Cuando se habita un pueblo abandonado por el canon urbano administrativo o por la razón política dominante, que es lo mismo, suele surgir el dispositivo R de resistencia. En mi caso un proyecto de escritura crítica que capitaliza la precariedad como sustrato ético. Enerva el sólo hecho de padecer un puerto no regulado en que los camiones y sus respectivos contenedores transitan por toda la ciudad, y en cuyo centro cívico hay estanques de ácido sulfúrico, más diez silos graneleros y en que a varios kilómetros a la redonda uno puede ver el efecto de los granos mal estibados u otras sustancias tóxicas regadas por el suelo, además de los olores, o cuando un jardín infantil debe ser evacuado por la cantidad de ratas. Ahí te quiero ver cabrito. Lo importante es tener claro que hubo una municipalidad involucrada, que dio permisos, un concejal mojado que no hizo su pega fiscalizadora, para qué decir un alcalde manipulado por un senador o por un ministro. Varios informes que legitiman y validan situaciones imposibles.
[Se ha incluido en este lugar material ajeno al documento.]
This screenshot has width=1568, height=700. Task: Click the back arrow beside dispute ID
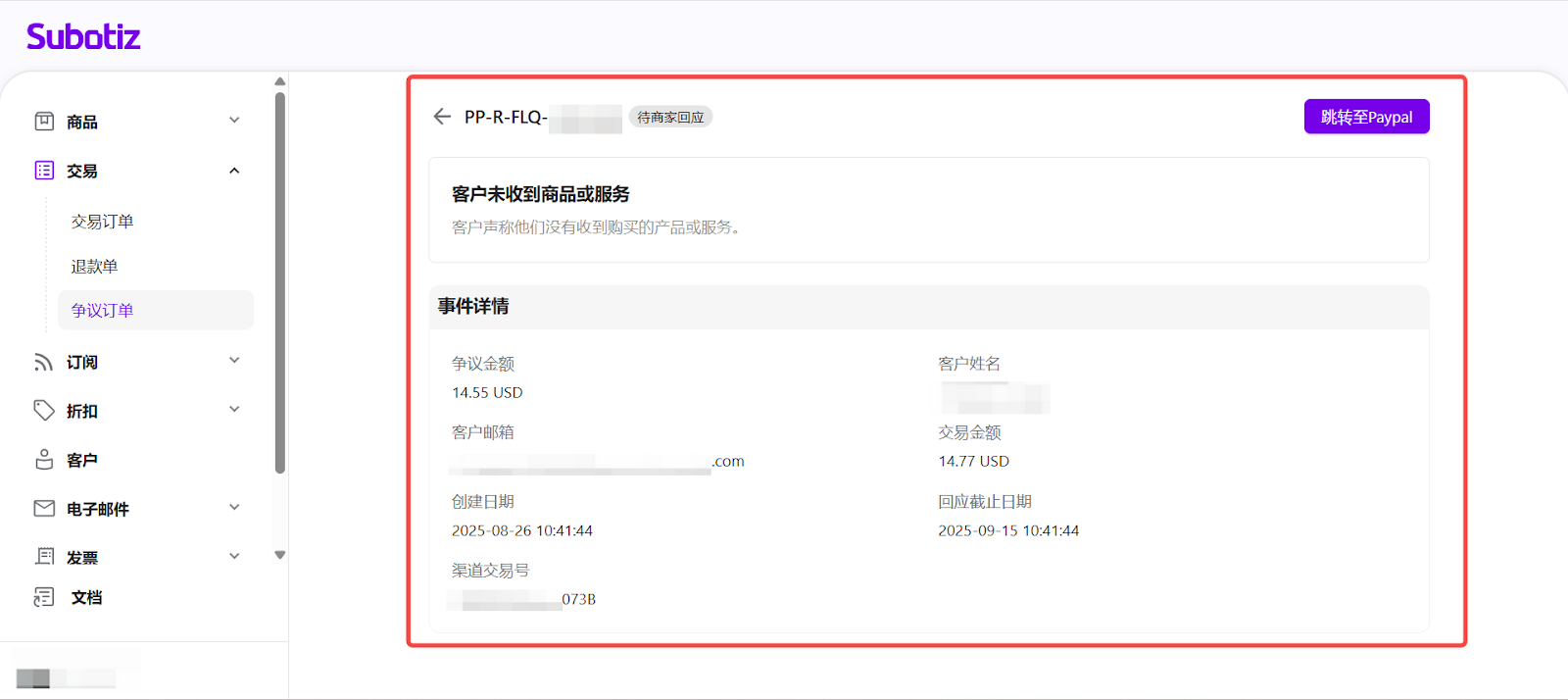coord(442,117)
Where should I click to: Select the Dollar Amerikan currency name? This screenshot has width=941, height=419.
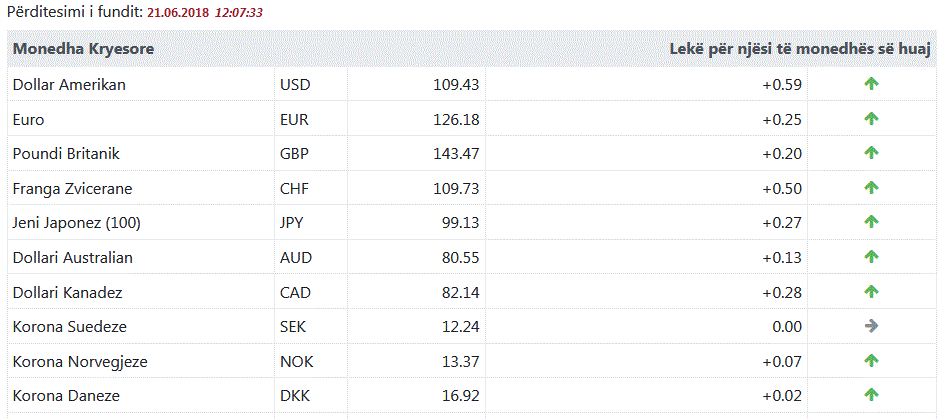(69, 85)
En ese intersticio que determina la disfuncionalidad institucional que padece Chile (porque las instituciones pico que funcionan) un operador de escritura se sumerge y construye su ficción. Registrar el momento en que en post dictadura se construyen los aparatos, todo con registros documentales administrativos (o al menos en memorándums) de la perpetuación de la misma (la dictadura). Por mí que Chile siga yéndose a la chucha. Al menos su población parece haber optado, en términos generales, por asumir el abuso, a pesar de las loables resistencias que se verifican. Las encuestas no dicen mucho de eso, porque sólo se refieren al mercado electoral, pero la sensación de entrega ovina a la gran manipulación del capital, hipotecando dignidad y pudor, es absoluta.
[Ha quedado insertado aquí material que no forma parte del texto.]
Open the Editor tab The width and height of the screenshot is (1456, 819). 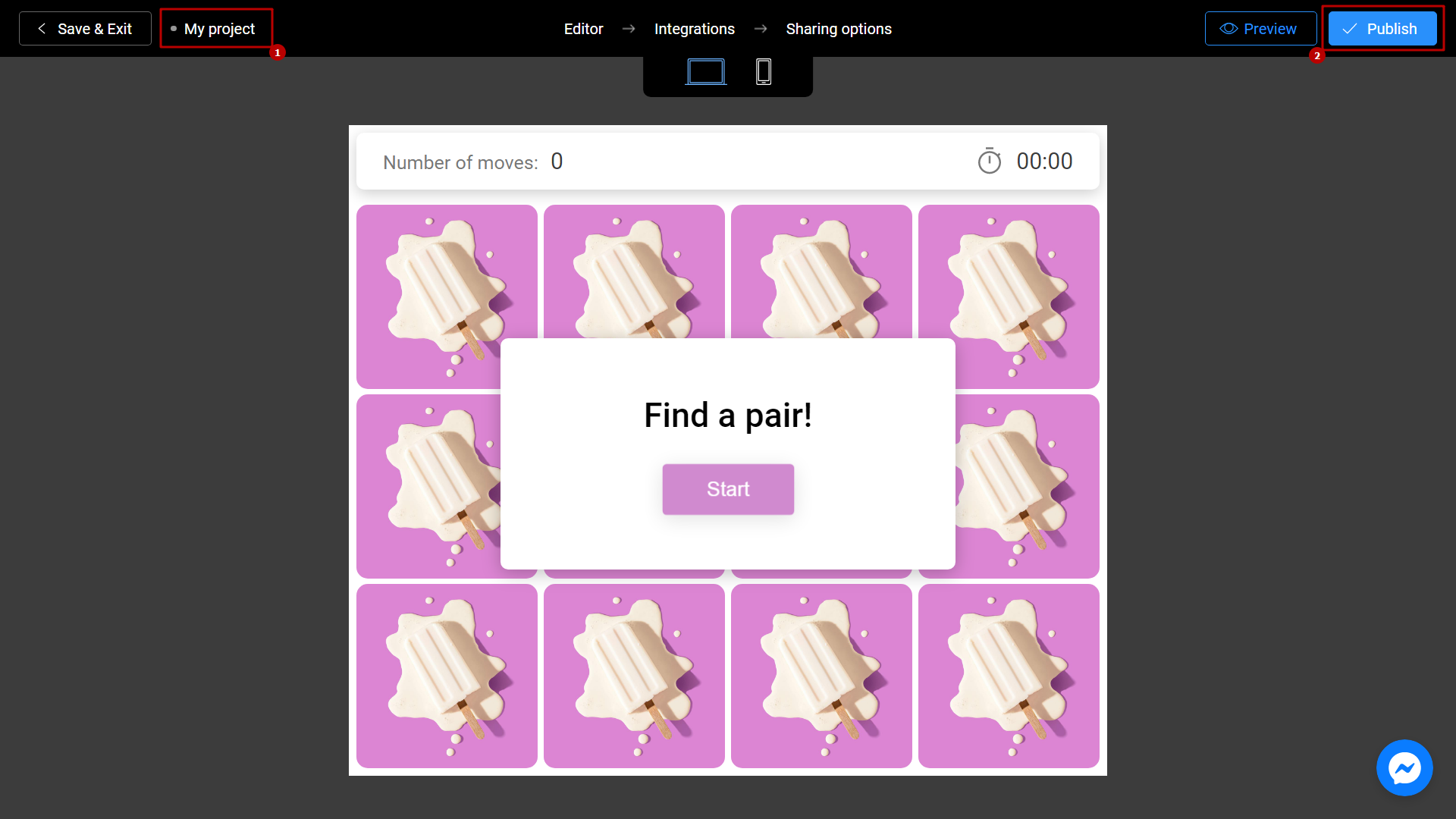click(584, 28)
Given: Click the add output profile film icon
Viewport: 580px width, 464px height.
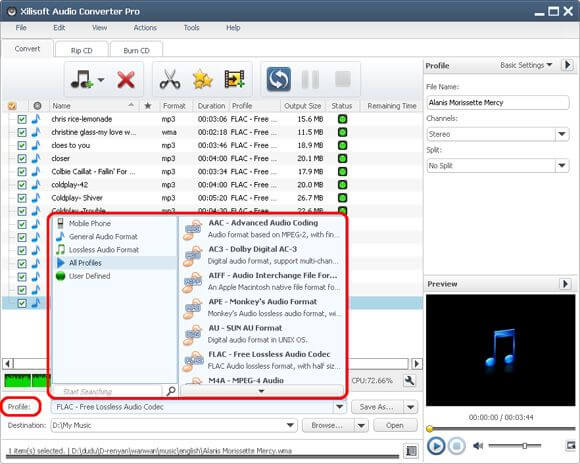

Lo más paradojal de todo esto, ahora en el campo artístico y como parte de la desmovilización estratégica, es cuando la derecha cultural se hace cargo del tema DDHH y del contexto político desde el correlato historizante, y en clave ética más encima, cuando la novela u otro sistema narrativo hace de decorado de la historia política (según la añeja teoría del reflejo leninista). Lo he visto en un par de novelas y películas recientes. Lo primero avalado por un académico conservador de (centro) izquierda que escribió un libro sobre las novelas de la oligarquía chilena en que no sólo le presta ropa al proyecto de derecha de contar la historia, lo legitima. ¿No será igual que cuando la UDI decidió disputarle el mundo poblacional a la izquierda, invirtiendo muchos recursos de inserción? El problema es que la partida la terminó ganando el narco, ¡qué paradoja!